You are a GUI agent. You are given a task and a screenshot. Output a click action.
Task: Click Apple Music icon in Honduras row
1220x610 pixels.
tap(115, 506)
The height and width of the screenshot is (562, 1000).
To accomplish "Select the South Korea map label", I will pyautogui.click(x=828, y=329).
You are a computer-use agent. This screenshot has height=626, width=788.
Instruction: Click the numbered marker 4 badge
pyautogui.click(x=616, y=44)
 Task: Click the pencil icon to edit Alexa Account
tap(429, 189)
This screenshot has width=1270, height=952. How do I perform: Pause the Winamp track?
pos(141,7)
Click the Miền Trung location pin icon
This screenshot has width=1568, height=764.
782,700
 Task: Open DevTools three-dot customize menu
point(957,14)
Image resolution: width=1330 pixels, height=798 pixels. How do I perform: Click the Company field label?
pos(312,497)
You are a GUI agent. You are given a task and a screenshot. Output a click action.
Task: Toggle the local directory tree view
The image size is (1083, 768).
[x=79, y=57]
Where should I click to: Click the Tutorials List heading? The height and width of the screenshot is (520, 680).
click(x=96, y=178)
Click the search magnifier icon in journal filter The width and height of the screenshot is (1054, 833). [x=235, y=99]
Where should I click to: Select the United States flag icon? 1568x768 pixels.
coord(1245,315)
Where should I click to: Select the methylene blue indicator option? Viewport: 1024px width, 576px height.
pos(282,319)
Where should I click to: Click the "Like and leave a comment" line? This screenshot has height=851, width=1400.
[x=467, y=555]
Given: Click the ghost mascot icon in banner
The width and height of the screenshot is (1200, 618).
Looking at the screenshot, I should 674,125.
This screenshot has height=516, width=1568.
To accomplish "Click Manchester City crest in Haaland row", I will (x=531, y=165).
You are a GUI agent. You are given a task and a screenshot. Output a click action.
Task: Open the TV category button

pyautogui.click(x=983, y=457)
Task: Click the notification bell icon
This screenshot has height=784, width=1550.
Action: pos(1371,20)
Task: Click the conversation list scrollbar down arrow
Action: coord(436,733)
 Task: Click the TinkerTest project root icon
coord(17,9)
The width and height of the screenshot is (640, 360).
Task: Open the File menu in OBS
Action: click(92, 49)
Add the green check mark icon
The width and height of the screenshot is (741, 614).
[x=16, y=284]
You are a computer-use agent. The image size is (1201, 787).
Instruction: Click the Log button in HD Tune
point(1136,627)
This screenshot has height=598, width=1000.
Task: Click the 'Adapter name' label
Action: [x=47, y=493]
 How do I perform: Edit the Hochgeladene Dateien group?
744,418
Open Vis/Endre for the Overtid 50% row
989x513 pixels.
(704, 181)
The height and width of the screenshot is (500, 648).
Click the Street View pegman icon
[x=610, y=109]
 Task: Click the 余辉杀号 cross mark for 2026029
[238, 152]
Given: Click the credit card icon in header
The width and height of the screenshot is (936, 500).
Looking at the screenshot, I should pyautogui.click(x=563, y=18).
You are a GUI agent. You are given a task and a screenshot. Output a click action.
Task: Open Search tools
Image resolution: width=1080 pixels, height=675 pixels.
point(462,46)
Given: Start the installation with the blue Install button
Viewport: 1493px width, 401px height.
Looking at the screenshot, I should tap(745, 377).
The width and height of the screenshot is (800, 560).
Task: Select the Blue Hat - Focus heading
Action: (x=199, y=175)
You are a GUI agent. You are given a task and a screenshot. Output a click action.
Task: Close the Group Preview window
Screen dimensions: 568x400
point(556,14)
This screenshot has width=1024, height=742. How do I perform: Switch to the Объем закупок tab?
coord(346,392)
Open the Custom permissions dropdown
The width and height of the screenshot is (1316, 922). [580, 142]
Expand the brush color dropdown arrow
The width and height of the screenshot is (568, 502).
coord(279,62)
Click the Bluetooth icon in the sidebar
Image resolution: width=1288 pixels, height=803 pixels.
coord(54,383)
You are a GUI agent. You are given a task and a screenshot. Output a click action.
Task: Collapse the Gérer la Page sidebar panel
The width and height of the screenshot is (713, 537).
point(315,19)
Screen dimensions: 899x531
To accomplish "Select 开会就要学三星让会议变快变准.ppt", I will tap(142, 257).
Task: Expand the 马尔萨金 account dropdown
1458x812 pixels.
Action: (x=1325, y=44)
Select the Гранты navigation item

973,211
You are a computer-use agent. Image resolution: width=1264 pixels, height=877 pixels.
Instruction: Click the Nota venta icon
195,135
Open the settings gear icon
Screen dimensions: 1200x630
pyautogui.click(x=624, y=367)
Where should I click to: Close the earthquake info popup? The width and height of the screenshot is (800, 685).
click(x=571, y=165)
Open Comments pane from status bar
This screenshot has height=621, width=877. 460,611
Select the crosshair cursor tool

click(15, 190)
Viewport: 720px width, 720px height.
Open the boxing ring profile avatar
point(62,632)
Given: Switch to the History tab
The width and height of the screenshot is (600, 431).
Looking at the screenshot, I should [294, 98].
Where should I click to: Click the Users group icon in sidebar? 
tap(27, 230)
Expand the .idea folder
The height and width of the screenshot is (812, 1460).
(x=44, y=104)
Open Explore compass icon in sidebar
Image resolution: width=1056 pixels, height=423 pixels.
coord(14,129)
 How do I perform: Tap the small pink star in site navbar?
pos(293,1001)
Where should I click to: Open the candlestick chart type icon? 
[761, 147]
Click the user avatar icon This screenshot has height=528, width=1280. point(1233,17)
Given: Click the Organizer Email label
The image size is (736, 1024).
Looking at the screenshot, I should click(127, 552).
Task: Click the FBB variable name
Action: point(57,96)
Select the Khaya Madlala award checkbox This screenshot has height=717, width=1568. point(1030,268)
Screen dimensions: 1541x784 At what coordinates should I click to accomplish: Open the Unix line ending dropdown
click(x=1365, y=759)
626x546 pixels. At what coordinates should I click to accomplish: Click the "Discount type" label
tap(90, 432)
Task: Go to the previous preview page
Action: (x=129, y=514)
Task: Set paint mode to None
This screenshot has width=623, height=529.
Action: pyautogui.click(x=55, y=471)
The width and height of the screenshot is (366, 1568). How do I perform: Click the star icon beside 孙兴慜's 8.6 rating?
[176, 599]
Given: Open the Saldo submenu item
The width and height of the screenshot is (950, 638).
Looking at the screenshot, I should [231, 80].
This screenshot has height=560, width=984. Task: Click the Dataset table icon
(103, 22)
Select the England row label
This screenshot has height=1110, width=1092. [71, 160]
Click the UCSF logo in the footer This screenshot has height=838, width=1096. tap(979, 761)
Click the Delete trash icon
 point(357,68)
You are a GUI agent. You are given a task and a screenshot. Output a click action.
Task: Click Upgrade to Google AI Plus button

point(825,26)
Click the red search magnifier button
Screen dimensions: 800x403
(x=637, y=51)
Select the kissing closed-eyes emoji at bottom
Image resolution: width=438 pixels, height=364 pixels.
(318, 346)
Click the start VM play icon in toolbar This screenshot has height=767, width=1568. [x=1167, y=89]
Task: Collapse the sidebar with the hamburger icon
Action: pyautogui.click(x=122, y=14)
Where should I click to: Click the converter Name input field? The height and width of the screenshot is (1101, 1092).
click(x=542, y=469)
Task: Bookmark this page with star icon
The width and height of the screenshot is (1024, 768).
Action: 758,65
━━━━━━━━━━━━━━━━
### [Task]
A verbatim copy of every record is what you should return.

### [Written answer]
You are a GUI agent. You are given a task and a screenshot. Output a click action.
Task: Click Apple Music icon in Honduras row
1220x610 pixels.
tap(115, 506)
The height and width of the screenshot is (562, 1000).
To accomplish "Select the South Korea map label", I will pyautogui.click(x=828, y=329).
You are a computer-use agent. This screenshot has height=626, width=788.
Instruction: Click the numbered marker 4 badge
pyautogui.click(x=616, y=44)
 Task: Click the pencil icon to edit Alexa Account
tap(429, 189)
This screenshot has width=1270, height=952. How do I perform: Pause the Winamp track?
pos(141,7)
Click the Miền Trung location pin icon
This screenshot has width=1568, height=764.
782,700
 Task: Open DevTools three-dot customize menu
point(957,14)
Image resolution: width=1330 pixels, height=798 pixels. How do I perform: Click the Company field label?
pos(312,497)
You are a GUI agent. You are given a task and a screenshot. Output a click action.
Task: Toggle the local directory tree view
The image size is (1083, 768).
[x=79, y=57]
Where should I click to: Click the Tutorials List heading? The height and width of the screenshot is (520, 680).
click(x=96, y=178)
Click the search magnifier icon in journal filter The width and height of the screenshot is (1054, 833). [x=235, y=99]
Where should I click to: Select the United States flag icon? 1568x768 pixels.
coord(1245,315)
Where should I click to: Select the methylene blue indicator option? Viewport: 1024px width, 576px height.
pos(282,319)
Where should I click to: Click the "Like and leave a comment" line? This screenshot has height=851, width=1400.
[x=467, y=555]
Given: Click the ghost mascot icon in banner
The width and height of the screenshot is (1200, 618).
Looking at the screenshot, I should 674,125.
This screenshot has height=516, width=1568.
To accomplish "Click Manchester City crest in Haaland row", I will (x=531, y=165).
You are a GUI agent. You are given a task and a screenshot. Output a click action.
Task: Open the TV category button

pyautogui.click(x=983, y=457)
Task: Click the notification bell icon
This screenshot has height=784, width=1550.
Action: pos(1371,20)
Task: Click the conversation list scrollbar down arrow
Action: coord(436,733)
 Task: Click the TinkerTest project root icon
coord(17,9)
The width and height of the screenshot is (640, 360).
Task: Open the File menu in OBS
Action: click(92, 49)
Add the green check mark icon
The width and height of the screenshot is (741, 614).
[x=16, y=284]
You are a computer-use agent. The image size is (1201, 787).
Instruction: Click the Log button in HD Tune
point(1136,627)
This screenshot has height=598, width=1000.
Task: Click the 'Adapter name' label
Action: [x=47, y=493]
 How do I perform: Edit the Hochgeladene Dateien group?
744,418
Open Vis/Endre for the Overtid 50% row
989x513 pixels.
(704, 181)
The height and width of the screenshot is (500, 648).
Click the Street View pegman icon
[x=610, y=109]
 Task: Click the 余辉杀号 cross mark for 2026029
[238, 152]
Given: Click the credit card icon in header
The width and height of the screenshot is (936, 500).
Looking at the screenshot, I should pyautogui.click(x=563, y=18).
You are a GUI agent. You are given a task and a screenshot. Output a click action.
Task: Open Search tools
Image resolution: width=1080 pixels, height=675 pixels.
point(462,46)
Given: Start the installation with the blue Install button
Viewport: 1493px width, 401px height.
Looking at the screenshot, I should tap(745, 377).
The width and height of the screenshot is (800, 560).
Task: Select the Blue Hat - Focus heading
Action: (x=199, y=175)
You are a GUI agent. You are given a task and a screenshot. Output a click action.
Task: Close the Group Preview window
Screen dimensions: 568x400
point(556,14)
This screenshot has width=1024, height=742. How do I perform: Switch to the Объем закупок tab?
coord(346,392)
Open the Custom permissions dropdown
The width and height of the screenshot is (1316, 922). [580, 142]
Expand the brush color dropdown arrow
The width and height of the screenshot is (568, 502).
coord(279,62)
Click the Bluetooth icon in the sidebar
Image resolution: width=1288 pixels, height=803 pixels.
coord(54,383)
You are a GUI agent. You are given a task and a screenshot. Output a click action.
Task: Collapse the Gérer la Page sidebar panel
The width and height of the screenshot is (713, 537).
point(315,19)
Screen dimensions: 899x531
To accomplish "Select 开会就要学三星让会议变快变准.ppt", I will tap(142, 257).
Task: Expand the 马尔萨金 account dropdown
1458x812 pixels.
Action: (x=1325, y=44)
Select the Гранты navigation item

973,211
You are a computer-use agent. Image resolution: width=1264 pixels, height=877 pixels.
Instruction: Click the Nota venta icon
195,135
Open the settings gear icon
Screen dimensions: 1200x630
pyautogui.click(x=624, y=367)
Where should I click to: Close the earthquake info popup? The width and height of the screenshot is (800, 685).
click(x=571, y=165)
Open Comments pane from status bar
This screenshot has height=621, width=877. 460,611
Select the crosshair cursor tool

click(15, 190)
Viewport: 720px width, 720px height.
Open the boxing ring profile avatar
point(62,632)
Given: Switch to the History tab
The width and height of the screenshot is (600, 431).
Looking at the screenshot, I should [294, 98].
Where should I click to: Click the Users group icon in sidebar? 
tap(27, 230)
Expand the .idea folder
The height and width of the screenshot is (812, 1460).
(x=44, y=104)
Open Explore compass icon in sidebar
Image resolution: width=1056 pixels, height=423 pixels.
coord(14,129)
 How do I perform: Tap the small pink star in site navbar?
pos(293,1001)
Where should I click to: Open the candlestick chart type icon? 
[761, 147]
Click the user avatar icon This screenshot has height=528, width=1280. point(1233,17)
Given: Click the Organizer Email label
The image size is (736, 1024).
Looking at the screenshot, I should click(127, 552).
Task: Click the FBB variable name
Action: point(57,96)
Select the Khaya Madlala award checkbox This screenshot has height=717, width=1568. point(1030,268)
Screen dimensions: 1541x784 At what coordinates should I click to accomplish: Open the Unix line ending dropdown
click(x=1365, y=759)
626x546 pixels. At what coordinates should I click to accomplish: Click the "Discount type" label
tap(90, 432)
Task: Go to the previous preview page
Action: (x=129, y=514)
Task: Set paint mode to None
This screenshot has width=623, height=529.
Action: pyautogui.click(x=55, y=471)
The width and height of the screenshot is (366, 1568). How do I perform: Click the star icon beside 孙兴慜's 8.6 rating?
[176, 599]
Given: Open the Saldo submenu item
The width and height of the screenshot is (950, 638).
Looking at the screenshot, I should [231, 80].
This screenshot has height=560, width=984. Task: Click the Dataset table icon
(103, 22)
Select the England row label
This screenshot has height=1110, width=1092. [71, 160]
Click the UCSF logo in the footer This screenshot has height=838, width=1096. tap(979, 761)
Click the Delete trash icon
 point(357,68)
You are a GUI agent. You are given a task and a screenshot. Output a click action.
Task: Click Upgrade to Google AI Plus button

point(825,26)
Click the red search magnifier button
Screen dimensions: 800x403
(x=637, y=51)
Select the kissing closed-eyes emoji at bottom
Image resolution: width=438 pixels, height=364 pixels.
(318, 346)
Click the start VM play icon in toolbar This screenshot has height=767, width=1568. [x=1167, y=89]
Task: Collapse the sidebar with the hamburger icon
Action: pyautogui.click(x=122, y=14)
Where should I click to: Click the converter Name input field? The height and width of the screenshot is (1101, 1092).
click(x=542, y=469)
Task: Bookmark this page with star icon
The width and height of the screenshot is (1024, 768).
Action: 758,65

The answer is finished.